SIMPLE SUMMARY: For decades, studies using research mice as models for disease have been critical to our current understanding of disease processes and associated immune responses, highlighting the ways in which mouse physiology is different from human and other species. Recent work has been directed at creating mice that can host human immune cells, allowing the study and manipulation of the human immune response without harm to patients. The purpose of this study was to explore to use of mouse hosts for horse immune cells. Horses are difficult to study immunologically as they are expensive to keep, and keeping their environment free of immune triggers is very difficult. Using mice allows us to increase our study numbers and control the environment which improves study reproducibility. In this study, we transferred both horse blood lymphocytes as well as horse bone marrow into specially modified mouse hosts. We found that mice are able to host horse immune cells and that these transferred cells are active.

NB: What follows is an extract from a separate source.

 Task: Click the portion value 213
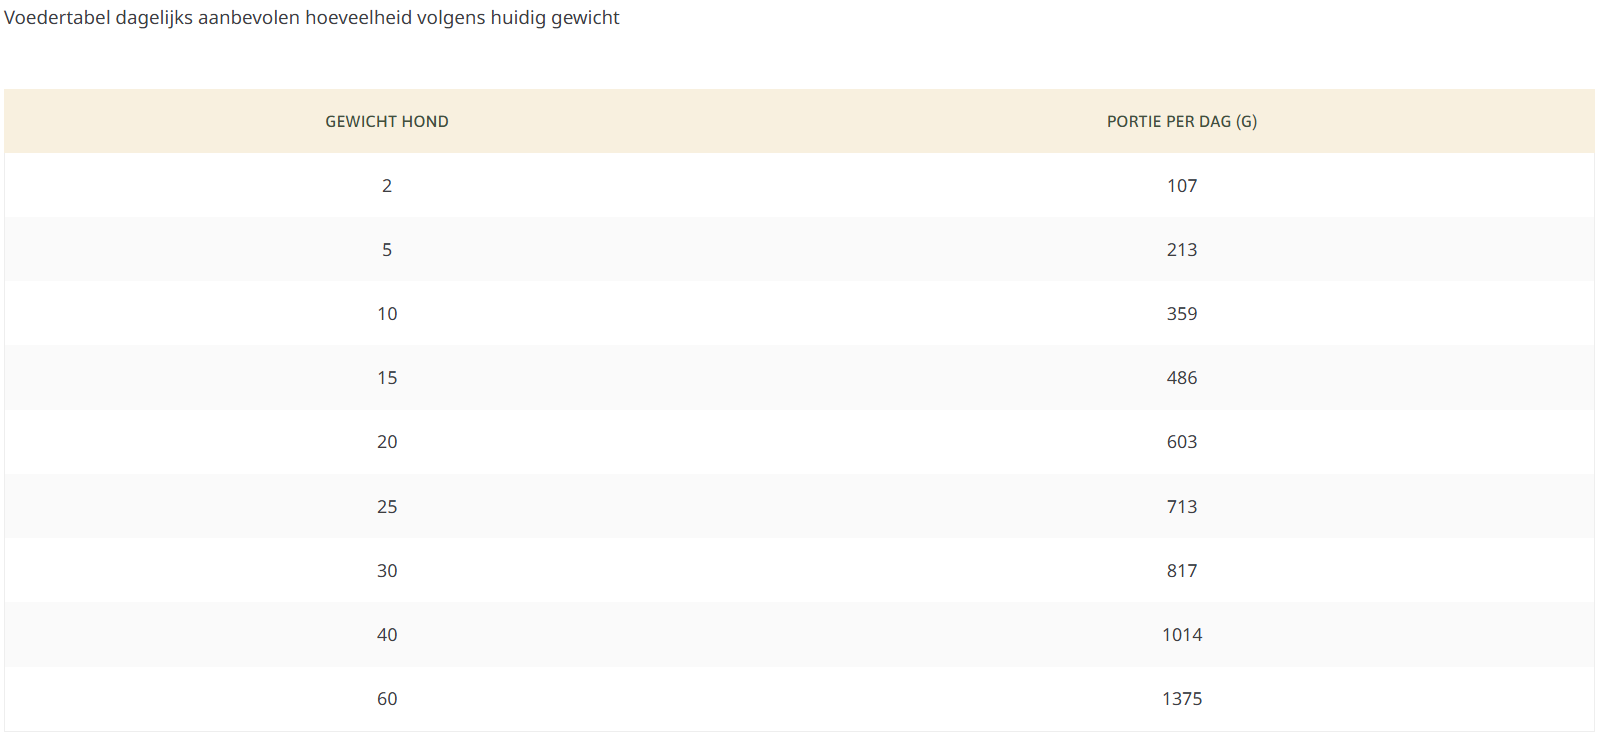coord(1181,250)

Future work can now build on this study to understand the horse immune response to infectious agents using mice, helping to identify new therapeutic tools to help equine patients. ABSTRACT: Immunological studies in the horse are frequently hampered by lack of environmental control, complicated study design, and ethical concerns when performing high risk studies. The purpose of the current study was to investigate the utility of a xenograft model for studying acute equine immune responses. Immunocompromised non obese diabetic (NOD). sudden combined immunodeficiency (scid).gamma-/- (NSG) mice were engrafted with either equine peripheral blood lymphocytes (PBLs) or equine bone marrow to determine an optimal protocol for equine lymphocyte engraftment. We found that both PBL and bone marrow grafts populated the host mice successfully. Bone marrow transplants were technically more challenging and required further processing to retard graft versus host disease. Graft vs host disease was apparent at 28 days post-PBL transfer and 56 days post-bone marrow transfer. The results of these studies support the use of mouse hosts to study acute equine immune responses and that different engraftment techniques can be used depending on the experimental design.